I am experiencing similar message loss issues to the ones described on the mailing list and on GitHub in 2013, however with recent versions (Graylog 2.4.5 and Elasticsearch 5.6.10). After ingesting about 8000 messages per second for testing purposes, only about 95 % if them are returned by a query.
I am using a GELF UDP input, but have made sure that all packets actually reach the Graylog server at the transport layer. Output buffer utilization and journal size are steadily increasing during the test ingestion, but drop to zero afterwards (before the query). I have also made sure that the number of messages returned by Graylog is equal to the one returned by the Elasticsearch API.
Since I could mitigate (but not eliminate) the issue by increasing elasticsearch_max_retries, I assume that Elasticsearch is returning errors. Unfortunately, neither Graylog nor Elasticsearch log anything interesting. Elasticsearch tuning options are also rather limited.
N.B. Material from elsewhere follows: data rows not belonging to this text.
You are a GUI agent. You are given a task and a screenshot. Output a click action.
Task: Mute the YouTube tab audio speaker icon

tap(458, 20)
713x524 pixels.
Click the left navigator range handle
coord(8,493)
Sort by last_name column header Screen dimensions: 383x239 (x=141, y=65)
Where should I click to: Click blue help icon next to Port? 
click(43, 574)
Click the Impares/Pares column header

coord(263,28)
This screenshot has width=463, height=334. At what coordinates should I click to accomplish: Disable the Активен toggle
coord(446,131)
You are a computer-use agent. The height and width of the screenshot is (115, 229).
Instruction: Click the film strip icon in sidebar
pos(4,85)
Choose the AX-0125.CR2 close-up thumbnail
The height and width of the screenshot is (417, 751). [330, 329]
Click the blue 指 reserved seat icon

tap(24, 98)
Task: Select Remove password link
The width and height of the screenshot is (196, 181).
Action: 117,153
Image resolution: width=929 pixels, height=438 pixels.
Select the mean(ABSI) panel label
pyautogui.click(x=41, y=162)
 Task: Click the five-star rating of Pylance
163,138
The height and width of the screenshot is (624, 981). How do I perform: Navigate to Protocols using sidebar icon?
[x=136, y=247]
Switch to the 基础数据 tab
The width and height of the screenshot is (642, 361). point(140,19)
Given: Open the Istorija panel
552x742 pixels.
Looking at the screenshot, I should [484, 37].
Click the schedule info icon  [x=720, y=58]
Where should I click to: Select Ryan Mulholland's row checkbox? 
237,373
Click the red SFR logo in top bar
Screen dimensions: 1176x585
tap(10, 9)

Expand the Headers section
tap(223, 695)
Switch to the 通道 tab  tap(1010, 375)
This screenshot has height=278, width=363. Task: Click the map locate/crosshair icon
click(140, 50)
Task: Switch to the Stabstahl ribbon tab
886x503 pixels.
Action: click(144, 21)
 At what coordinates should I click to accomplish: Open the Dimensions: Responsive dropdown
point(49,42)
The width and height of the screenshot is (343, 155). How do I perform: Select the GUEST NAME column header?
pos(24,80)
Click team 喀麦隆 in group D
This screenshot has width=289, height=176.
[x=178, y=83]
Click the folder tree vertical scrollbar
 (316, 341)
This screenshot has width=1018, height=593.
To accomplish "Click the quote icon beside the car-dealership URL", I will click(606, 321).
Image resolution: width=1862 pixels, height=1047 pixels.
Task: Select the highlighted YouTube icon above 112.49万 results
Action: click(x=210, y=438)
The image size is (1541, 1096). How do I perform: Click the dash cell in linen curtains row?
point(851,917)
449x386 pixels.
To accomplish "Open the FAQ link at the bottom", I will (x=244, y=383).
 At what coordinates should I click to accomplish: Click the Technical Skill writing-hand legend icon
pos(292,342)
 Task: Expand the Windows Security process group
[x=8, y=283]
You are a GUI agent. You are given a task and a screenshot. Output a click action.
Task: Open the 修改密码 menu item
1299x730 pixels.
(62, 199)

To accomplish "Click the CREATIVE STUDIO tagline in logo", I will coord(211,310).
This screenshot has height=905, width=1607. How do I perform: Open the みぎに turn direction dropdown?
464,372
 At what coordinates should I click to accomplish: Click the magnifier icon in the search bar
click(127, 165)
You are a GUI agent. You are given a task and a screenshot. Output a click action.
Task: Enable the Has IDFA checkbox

Does anybody have an idea for where to look and what to tune?
I did a tcpdump between Graylog and Elasticsearch and counted the number of messages in the resulting PCAP. That number matches the one from the database. Also, all responses from Elasticsearch have status code 200.
So this doesn’t look like Elasticsearch errors after all, but rather like Graylog not receiving all messages from the kernel or dropping them internally. My original questions remain.
Unless I’m missing a log file or log level setting, the logs don’t show an obvious problem.
At log level “Debug”, Graylog still doesn’t log anything during the ingestion. Elasticsearch does have some debug logging, but primarily mumbles something about version mismatches for Logstash, Elasticsearch and Kibana (I don’t use Logstash or Kibana), “Get stats” or “executing watch”.
I am indeed seeing a high number of receive errors, which in a short test almost account for the number of missing messages. Will have to investigate further.
Exactly as @juemue said, the issue could be fixed by increasing receive buffer size in the input’s config (through the web interface) and accordingly adjusting sysctl net.core.rmem_max on the Graylog host.